**Given records:**
★ ★ ★ ★

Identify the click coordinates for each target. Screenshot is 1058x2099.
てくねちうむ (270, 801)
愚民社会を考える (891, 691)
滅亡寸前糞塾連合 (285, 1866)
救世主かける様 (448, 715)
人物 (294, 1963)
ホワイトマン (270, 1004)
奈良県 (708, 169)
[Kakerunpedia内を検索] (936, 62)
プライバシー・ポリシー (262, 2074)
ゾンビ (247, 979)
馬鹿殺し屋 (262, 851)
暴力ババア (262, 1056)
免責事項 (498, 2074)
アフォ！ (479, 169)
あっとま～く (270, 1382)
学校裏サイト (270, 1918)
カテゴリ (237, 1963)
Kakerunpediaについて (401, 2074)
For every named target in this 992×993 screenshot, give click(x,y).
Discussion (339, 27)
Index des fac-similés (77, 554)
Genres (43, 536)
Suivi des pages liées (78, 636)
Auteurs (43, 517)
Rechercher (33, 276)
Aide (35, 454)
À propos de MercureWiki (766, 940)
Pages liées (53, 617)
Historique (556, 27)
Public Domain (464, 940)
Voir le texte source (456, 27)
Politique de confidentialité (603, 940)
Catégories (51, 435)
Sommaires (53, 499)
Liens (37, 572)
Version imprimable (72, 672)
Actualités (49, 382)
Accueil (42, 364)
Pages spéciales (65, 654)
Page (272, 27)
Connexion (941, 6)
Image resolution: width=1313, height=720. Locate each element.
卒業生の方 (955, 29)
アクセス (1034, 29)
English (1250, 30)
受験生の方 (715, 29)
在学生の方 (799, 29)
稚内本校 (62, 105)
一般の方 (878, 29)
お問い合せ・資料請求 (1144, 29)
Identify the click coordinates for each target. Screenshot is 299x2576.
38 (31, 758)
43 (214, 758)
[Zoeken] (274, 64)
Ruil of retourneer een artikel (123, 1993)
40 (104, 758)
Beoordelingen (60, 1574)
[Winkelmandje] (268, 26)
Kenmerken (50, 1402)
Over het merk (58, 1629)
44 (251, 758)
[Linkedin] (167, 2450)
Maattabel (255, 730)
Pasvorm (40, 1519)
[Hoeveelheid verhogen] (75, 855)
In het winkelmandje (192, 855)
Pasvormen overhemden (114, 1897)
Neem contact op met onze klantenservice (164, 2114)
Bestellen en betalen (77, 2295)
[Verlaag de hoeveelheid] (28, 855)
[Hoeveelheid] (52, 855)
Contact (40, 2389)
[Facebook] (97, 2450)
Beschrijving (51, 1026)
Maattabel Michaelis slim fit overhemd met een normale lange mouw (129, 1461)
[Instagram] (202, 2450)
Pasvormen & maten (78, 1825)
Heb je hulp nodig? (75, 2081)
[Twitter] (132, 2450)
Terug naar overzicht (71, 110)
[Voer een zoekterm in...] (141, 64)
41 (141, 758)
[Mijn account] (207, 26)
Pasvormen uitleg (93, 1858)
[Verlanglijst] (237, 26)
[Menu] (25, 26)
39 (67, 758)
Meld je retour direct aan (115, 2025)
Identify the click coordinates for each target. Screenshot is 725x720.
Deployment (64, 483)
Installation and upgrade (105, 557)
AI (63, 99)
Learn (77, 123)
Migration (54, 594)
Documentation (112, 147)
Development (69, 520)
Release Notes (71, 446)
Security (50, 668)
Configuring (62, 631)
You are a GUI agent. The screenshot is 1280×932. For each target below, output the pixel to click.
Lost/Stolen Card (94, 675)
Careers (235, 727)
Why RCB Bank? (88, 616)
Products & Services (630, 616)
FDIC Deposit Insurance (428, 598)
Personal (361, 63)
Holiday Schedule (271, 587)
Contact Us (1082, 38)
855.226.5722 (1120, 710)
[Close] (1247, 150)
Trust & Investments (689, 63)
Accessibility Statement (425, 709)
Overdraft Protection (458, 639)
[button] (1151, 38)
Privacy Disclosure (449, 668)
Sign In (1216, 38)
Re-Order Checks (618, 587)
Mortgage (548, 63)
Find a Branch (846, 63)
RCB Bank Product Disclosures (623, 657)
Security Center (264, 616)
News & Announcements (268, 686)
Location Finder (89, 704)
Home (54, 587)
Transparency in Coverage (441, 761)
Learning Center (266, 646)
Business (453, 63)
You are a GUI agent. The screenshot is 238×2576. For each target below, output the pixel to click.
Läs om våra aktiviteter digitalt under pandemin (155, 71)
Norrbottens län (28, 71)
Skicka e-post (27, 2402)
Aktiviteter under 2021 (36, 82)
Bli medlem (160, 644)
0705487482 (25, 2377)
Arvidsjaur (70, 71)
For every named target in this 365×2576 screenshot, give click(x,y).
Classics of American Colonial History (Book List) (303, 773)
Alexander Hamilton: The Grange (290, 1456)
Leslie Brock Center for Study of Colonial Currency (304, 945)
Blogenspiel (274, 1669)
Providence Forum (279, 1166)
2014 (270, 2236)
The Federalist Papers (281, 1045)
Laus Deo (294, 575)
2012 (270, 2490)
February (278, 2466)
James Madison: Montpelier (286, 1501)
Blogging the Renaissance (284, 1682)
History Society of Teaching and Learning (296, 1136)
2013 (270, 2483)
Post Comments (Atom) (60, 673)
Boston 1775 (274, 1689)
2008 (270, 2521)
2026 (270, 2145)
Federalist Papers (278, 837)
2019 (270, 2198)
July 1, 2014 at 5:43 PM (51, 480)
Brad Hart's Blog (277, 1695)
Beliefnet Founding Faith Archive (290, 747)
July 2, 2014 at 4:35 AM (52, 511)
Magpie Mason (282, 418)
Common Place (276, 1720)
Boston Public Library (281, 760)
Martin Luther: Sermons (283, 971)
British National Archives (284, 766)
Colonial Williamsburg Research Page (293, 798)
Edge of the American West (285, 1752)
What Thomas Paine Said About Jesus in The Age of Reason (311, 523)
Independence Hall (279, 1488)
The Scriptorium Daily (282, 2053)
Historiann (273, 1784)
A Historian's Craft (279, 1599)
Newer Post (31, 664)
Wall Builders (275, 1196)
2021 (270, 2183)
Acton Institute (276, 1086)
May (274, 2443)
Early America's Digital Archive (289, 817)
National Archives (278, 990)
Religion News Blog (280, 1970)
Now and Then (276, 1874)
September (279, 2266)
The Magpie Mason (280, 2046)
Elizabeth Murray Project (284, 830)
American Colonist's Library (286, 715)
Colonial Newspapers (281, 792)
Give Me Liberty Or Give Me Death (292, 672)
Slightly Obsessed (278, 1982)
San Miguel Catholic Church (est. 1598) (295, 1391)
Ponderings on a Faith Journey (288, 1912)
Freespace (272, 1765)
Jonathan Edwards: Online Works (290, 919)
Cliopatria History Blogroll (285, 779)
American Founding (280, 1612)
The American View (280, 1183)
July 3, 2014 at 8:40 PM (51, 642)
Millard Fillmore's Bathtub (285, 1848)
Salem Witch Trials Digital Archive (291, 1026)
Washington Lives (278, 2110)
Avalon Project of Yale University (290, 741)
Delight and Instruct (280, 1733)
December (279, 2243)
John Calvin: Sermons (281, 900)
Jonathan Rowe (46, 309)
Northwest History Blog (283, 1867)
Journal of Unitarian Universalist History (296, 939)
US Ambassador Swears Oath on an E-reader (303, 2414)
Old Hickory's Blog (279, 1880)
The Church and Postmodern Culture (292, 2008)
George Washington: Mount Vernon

★ ★ ★ ★

**What you should do:**
Could you reproduce word for word the rows above, starting at the one containing "Give Me Liberty Or Give Me Death (292, 672)" and ending at the one containing "American Founding (280, 1612)", with both of those rows included?

**Expected answer:**
Give Me Liberty Or Give Me Death (292, 672)
Slightly Obsessed (278, 1982)
San Miguel Catholic Church (est. 1598) (295, 1391)
Ponderings on a Faith Journey (288, 1912)
Freespace (272, 1765)
Jonathan Edwards: Online Works (290, 919)
Cliopatria History Blogroll (285, 779)
American Founding (280, 1612)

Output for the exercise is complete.